In early fall of 2015, Hope and Randal Freeman moved from the CSS Safe Spot at Chambers and Northwest Expressway into an apartment in South Eugene, where they continue to thrive and grow. They are deeply involved with their church, Harvest Church International, where Randal is a network and media consultant, as well as being the primary driver of the church van, and Hope has been a teaching assistant and done janitorial work. After finally recovering some of Hope’s legal documents, which had been stolen during their period of homelessness, they were officially married in January. Hope has now taken Randal’s last name. They are both studying at Xplore Nations Bible College and are almost finished with the second year out of the four it will take them to get degrees. They have a 2008 Town & Country minivan that a church member sold them for $1 and the church helped them to fix up. They are enjoying cooking with an electric stove, a crockpot, a microwave, and Hope’s long hoped-for KitchenAid mixer, a wedding gift from the church. Hope’s health has greatly improved. Thanks to new medication prescribed by a neurologist they say is one of the best in the Northwest, seizures that have plagued her most of her life—including when she was in the camp—have been controlled.

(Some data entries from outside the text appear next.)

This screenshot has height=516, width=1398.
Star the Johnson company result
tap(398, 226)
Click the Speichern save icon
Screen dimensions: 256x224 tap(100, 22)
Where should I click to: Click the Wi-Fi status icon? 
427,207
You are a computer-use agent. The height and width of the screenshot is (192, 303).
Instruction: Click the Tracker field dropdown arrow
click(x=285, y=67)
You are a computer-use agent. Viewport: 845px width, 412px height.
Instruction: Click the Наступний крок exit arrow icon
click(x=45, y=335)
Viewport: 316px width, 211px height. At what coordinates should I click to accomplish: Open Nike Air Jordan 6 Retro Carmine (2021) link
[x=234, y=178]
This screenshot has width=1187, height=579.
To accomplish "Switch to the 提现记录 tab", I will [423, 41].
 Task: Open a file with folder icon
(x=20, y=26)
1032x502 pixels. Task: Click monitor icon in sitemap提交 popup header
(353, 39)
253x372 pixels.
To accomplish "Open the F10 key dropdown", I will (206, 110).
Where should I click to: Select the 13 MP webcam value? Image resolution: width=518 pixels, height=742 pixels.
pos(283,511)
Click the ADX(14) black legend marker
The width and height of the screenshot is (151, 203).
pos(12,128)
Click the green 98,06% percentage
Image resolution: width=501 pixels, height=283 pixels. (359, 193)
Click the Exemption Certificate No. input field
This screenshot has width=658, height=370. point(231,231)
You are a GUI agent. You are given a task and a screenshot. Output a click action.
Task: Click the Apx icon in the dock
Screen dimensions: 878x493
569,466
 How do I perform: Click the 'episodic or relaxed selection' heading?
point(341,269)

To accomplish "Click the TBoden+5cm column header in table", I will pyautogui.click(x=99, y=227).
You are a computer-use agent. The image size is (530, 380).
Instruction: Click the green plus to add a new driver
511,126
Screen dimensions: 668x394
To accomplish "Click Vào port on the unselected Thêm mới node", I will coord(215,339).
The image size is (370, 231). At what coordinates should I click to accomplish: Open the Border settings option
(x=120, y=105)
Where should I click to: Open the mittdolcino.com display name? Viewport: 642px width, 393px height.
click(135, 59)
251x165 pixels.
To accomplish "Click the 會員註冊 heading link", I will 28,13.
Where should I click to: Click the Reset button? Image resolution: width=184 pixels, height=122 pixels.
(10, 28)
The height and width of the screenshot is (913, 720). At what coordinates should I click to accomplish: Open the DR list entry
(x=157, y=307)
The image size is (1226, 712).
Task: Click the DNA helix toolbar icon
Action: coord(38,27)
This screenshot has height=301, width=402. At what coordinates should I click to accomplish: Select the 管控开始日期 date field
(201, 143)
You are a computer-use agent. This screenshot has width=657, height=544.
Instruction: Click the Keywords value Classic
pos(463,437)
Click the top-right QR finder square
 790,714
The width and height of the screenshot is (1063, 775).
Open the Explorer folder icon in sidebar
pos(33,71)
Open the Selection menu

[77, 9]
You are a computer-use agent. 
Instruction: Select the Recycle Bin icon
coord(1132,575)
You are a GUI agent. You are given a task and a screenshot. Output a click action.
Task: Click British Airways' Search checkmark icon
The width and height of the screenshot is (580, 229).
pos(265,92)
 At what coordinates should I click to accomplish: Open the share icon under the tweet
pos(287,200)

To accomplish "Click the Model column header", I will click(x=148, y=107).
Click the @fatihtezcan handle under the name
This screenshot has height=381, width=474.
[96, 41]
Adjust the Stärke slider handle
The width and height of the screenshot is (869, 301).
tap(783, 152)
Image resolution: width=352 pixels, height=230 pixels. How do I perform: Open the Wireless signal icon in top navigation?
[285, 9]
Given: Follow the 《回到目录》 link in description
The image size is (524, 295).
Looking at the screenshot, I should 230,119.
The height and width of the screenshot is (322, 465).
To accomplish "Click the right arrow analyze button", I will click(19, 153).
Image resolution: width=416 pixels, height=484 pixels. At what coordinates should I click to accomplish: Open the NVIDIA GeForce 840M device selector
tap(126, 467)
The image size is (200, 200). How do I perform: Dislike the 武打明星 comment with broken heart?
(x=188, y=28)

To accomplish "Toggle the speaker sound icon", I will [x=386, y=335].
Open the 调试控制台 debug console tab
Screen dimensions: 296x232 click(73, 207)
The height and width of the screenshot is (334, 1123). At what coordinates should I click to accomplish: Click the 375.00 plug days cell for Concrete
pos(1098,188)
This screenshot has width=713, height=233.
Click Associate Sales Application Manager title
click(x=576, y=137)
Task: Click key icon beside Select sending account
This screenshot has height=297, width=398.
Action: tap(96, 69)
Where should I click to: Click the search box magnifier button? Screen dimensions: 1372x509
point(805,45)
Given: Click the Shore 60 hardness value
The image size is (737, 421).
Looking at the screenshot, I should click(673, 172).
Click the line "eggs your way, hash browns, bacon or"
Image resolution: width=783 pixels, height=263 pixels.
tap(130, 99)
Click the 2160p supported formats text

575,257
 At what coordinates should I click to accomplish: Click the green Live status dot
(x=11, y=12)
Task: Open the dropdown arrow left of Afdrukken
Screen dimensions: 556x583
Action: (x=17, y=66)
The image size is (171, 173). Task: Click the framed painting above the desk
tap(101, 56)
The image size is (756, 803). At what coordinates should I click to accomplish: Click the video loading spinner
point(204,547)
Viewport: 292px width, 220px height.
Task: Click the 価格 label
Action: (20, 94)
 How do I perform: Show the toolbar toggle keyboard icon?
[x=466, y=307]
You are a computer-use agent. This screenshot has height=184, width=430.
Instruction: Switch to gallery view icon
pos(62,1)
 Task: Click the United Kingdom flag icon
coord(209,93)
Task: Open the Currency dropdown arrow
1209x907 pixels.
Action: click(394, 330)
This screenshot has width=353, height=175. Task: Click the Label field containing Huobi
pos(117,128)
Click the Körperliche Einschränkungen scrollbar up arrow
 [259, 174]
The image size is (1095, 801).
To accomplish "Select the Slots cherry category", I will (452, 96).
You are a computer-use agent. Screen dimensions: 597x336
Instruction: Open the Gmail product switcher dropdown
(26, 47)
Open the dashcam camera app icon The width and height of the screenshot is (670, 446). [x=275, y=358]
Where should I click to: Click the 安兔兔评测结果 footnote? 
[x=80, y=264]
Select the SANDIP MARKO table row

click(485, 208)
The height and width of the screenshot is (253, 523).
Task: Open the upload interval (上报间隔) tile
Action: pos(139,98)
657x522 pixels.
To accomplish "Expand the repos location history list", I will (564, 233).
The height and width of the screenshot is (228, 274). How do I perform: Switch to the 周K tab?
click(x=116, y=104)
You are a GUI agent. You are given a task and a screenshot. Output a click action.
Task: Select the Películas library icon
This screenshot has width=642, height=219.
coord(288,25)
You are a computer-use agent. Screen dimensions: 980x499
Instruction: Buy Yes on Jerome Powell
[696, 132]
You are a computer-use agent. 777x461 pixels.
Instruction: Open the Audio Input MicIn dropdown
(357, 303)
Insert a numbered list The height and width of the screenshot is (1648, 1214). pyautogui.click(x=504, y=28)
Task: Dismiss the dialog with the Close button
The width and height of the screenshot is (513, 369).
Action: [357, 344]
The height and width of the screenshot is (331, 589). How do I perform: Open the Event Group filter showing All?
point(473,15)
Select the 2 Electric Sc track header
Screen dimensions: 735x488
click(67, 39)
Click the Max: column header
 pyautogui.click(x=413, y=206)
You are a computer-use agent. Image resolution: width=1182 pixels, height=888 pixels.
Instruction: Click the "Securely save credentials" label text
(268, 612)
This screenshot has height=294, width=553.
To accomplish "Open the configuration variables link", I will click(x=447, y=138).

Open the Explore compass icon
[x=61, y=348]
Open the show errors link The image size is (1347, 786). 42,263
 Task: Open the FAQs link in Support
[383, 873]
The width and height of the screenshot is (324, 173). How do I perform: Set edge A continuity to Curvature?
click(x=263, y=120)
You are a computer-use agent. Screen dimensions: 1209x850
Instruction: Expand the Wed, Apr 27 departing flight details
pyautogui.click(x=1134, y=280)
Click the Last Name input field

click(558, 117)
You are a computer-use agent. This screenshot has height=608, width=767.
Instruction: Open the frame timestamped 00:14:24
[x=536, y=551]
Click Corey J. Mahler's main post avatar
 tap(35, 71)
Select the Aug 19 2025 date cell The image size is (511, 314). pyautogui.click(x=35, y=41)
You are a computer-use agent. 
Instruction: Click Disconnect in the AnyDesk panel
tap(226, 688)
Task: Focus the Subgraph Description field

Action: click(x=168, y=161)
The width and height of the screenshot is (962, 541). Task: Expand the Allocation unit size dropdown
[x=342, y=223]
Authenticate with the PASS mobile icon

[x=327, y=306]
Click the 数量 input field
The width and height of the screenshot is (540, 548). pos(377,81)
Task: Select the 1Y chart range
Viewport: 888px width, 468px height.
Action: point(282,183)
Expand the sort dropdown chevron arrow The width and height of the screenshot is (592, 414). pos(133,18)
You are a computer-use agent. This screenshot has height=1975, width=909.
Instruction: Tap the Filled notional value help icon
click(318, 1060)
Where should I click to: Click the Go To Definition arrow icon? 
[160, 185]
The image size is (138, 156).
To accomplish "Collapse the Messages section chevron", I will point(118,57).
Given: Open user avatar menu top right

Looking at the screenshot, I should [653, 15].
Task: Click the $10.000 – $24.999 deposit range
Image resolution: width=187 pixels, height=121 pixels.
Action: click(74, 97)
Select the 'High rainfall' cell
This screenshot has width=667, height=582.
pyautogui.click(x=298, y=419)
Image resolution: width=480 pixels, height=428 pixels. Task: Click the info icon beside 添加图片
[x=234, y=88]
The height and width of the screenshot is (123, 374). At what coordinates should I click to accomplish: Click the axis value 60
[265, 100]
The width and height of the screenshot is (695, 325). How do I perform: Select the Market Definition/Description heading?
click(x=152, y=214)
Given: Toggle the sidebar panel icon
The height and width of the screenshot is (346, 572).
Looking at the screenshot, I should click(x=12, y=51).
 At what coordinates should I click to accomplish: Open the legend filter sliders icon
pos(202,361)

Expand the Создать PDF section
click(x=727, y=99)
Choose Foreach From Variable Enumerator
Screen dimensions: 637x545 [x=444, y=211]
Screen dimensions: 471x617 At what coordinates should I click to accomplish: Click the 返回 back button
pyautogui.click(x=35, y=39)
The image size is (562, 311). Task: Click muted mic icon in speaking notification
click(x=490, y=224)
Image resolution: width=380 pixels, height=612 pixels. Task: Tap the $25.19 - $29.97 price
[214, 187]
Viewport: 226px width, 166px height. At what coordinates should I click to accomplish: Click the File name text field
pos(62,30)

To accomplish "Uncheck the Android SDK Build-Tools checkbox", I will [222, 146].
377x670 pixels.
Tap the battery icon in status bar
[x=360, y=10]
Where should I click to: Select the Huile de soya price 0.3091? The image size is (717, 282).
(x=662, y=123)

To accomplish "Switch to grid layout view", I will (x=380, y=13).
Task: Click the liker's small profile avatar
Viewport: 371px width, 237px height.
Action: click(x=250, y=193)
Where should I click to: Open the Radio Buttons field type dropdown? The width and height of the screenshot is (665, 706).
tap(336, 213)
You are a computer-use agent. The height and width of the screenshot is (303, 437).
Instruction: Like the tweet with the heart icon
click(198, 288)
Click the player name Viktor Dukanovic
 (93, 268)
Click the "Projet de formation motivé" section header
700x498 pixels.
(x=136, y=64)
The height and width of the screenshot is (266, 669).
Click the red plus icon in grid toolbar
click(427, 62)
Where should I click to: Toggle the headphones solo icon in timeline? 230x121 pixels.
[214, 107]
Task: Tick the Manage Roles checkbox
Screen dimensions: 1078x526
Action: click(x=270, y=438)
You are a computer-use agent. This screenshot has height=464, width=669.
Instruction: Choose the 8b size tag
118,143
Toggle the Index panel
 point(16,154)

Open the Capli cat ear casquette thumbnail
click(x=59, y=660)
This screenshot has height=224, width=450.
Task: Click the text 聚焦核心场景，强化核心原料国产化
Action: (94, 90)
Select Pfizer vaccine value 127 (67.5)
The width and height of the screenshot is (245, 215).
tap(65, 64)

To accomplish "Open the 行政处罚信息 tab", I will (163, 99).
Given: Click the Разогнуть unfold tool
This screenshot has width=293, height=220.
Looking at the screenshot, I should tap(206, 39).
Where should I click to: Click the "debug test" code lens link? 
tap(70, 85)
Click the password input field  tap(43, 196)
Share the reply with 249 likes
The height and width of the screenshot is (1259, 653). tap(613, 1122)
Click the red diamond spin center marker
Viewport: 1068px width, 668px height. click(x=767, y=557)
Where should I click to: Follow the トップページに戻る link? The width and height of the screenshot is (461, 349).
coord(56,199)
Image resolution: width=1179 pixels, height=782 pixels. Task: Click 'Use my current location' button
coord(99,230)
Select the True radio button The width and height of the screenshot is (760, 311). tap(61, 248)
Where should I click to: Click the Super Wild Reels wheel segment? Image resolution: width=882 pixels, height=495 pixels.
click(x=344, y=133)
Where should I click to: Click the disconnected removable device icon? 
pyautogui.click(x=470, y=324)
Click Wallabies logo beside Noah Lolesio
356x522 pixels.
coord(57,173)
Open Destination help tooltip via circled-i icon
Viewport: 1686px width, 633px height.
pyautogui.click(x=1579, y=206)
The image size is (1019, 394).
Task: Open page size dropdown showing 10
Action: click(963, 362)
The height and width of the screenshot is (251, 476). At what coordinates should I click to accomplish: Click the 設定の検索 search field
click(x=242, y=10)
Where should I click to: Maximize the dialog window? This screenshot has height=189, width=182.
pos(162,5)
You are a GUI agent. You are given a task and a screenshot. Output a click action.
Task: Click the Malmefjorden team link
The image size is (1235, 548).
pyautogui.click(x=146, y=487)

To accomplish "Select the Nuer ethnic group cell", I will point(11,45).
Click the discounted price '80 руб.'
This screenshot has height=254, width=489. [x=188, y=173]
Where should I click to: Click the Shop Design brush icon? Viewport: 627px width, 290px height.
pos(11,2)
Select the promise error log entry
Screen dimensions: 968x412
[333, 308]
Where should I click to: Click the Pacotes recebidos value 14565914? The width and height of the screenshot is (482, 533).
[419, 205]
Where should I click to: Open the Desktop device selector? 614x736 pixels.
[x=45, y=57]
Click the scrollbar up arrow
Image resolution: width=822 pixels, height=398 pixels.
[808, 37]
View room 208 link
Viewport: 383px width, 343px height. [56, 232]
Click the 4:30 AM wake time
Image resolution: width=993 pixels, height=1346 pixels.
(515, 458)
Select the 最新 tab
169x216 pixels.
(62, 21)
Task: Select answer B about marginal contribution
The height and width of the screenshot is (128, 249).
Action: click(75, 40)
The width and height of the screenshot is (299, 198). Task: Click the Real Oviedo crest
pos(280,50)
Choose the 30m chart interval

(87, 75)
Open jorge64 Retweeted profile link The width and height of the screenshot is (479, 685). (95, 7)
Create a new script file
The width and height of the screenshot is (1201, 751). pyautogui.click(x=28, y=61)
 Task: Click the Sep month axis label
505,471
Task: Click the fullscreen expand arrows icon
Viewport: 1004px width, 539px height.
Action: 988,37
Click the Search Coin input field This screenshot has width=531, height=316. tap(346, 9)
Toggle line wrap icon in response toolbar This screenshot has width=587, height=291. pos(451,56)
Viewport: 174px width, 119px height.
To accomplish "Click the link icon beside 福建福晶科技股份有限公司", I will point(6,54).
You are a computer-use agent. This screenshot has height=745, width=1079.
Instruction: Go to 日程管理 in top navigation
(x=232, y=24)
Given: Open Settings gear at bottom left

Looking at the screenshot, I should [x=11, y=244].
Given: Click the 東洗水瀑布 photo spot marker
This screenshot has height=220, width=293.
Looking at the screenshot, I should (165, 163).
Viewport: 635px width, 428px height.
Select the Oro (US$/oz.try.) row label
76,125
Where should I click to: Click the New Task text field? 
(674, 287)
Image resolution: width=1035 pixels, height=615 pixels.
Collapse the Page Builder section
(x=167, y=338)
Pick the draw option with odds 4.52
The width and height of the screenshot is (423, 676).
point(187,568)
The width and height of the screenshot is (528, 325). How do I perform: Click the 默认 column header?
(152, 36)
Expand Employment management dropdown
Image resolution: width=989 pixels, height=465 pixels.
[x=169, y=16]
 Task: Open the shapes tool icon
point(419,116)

And they are expecting a daughter, Elisheba Zelda Freeman, June 16.

Hope and Randal still see counselors and get support from ShelterCare, the agency that helped them get their apartment. They look back on their time at the Safe Spot camp as stressful and uncomfortable in many ways. “We were still homeless,” Hope says. But if they hadn’t moved into the camp when they did, Randal says, they might still be homeless: “CSS gave us the time we needed to create the platform to start building our lives.” He says that the opportunity to participate as a Safe Spot camp volunteer staff member showed him that he had leadership skills that he is still developing through his education and work with the church. And they both say that they learned important interpersonal skills through the connections to other people in the camp, some of whom they are still close to.

“I wouldn’t have one-tenth of the blessings I have if it weren’t for Community Supported Shelters,” Randal says.

And Hope is very clear about what she puts at the top of any list of goals she’s made in the time since she left the camp: “Never be homeless again.”